The assumption that community ownership is necessarily a good thing has yet to be proved in practice. Community buyouts to date have only been made possible by the injection of large sums of public money, which is not sustainable in the longer term.

Most of the countryside is under agriculture, which is hugely subsidised under the grotesque Common Agricultural Policy; the taxpayer gets very poor value for the billions of pounds handed out. Forestry, too, is driven by grants and its direction changes every few years at the whim of politicians.

Interestingly, the large hunting estates do not receive much in the way of public money, but the single-minded approach of many has led to excessive and damaging deer numbers and the killing of protected wildlife.

A more recent development has been the scramble for wind farms, a licence to print money while the subsidies last. These have been promoted by government but without proper strategic planning or evaluation of their real benefits and impacts.

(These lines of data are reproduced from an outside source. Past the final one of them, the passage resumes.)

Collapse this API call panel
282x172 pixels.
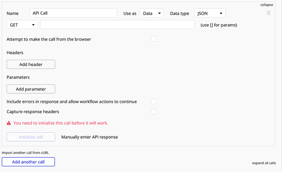266,5
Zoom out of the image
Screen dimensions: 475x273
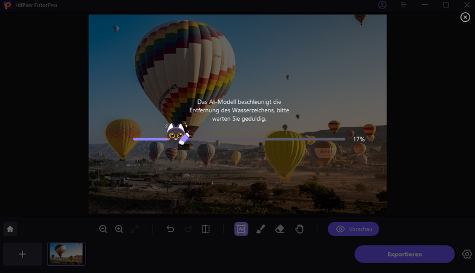click(103, 229)
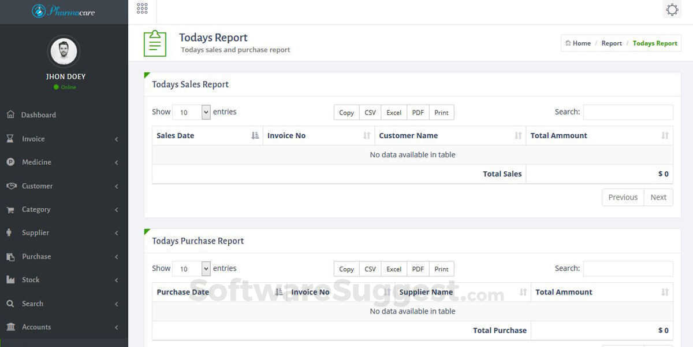693x347 pixels.
Task: Click the Category shopping cart icon
Action: (10, 209)
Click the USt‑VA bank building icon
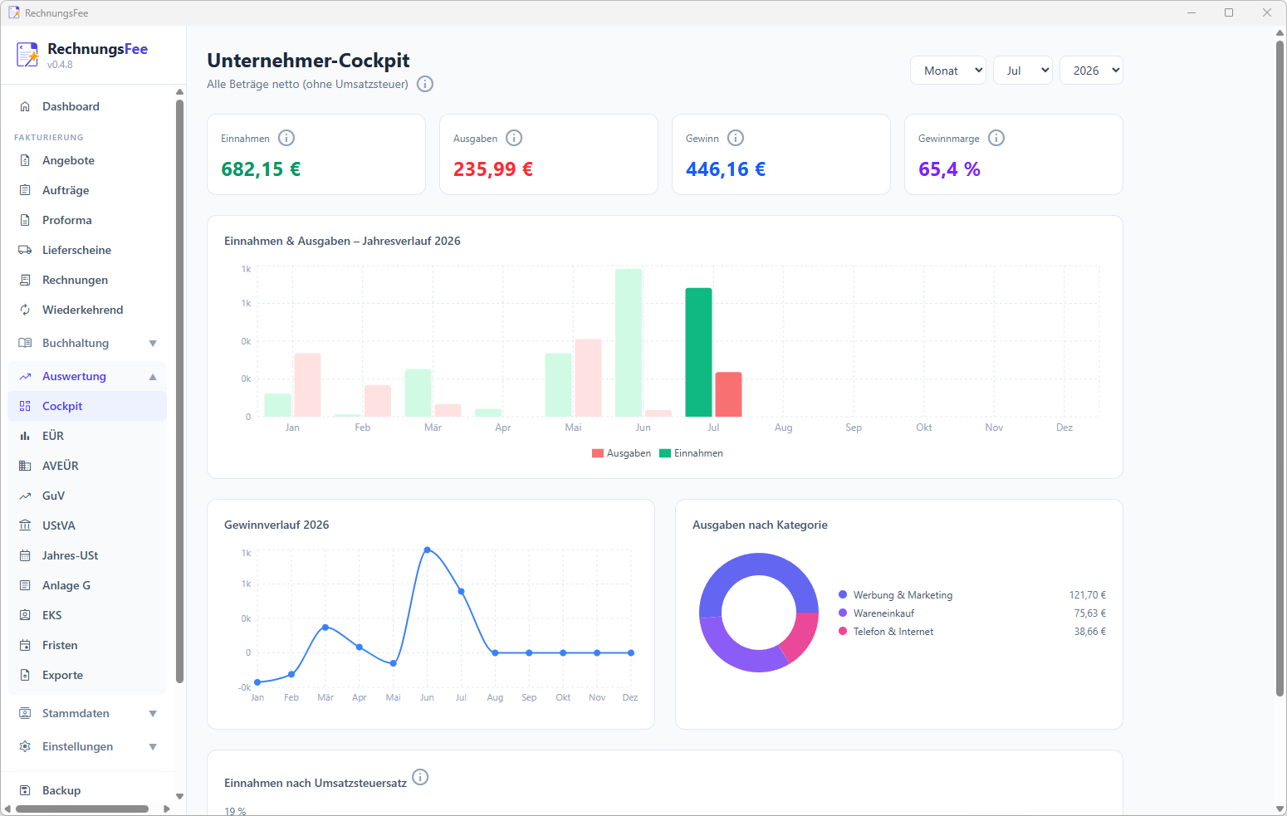1287x816 pixels. pyautogui.click(x=25, y=525)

Unsustainable land uses over the past 60 years have resulted in a huge decline in biodiversity and landscape quality, mirrored in a similar decline in the number of rural jobs.

This has happened mainly because of a failure of policies at Scottish, UK and EU levels, rather than because of the pattern of land ownership.

Those policies need to be rethought and the different land uses properly integrated to achieve the wide range of public benefits which alone can justify pouring more taxpayers’ money into the countryside.

Then perhaps we can be more relaxed about who actually owns the land.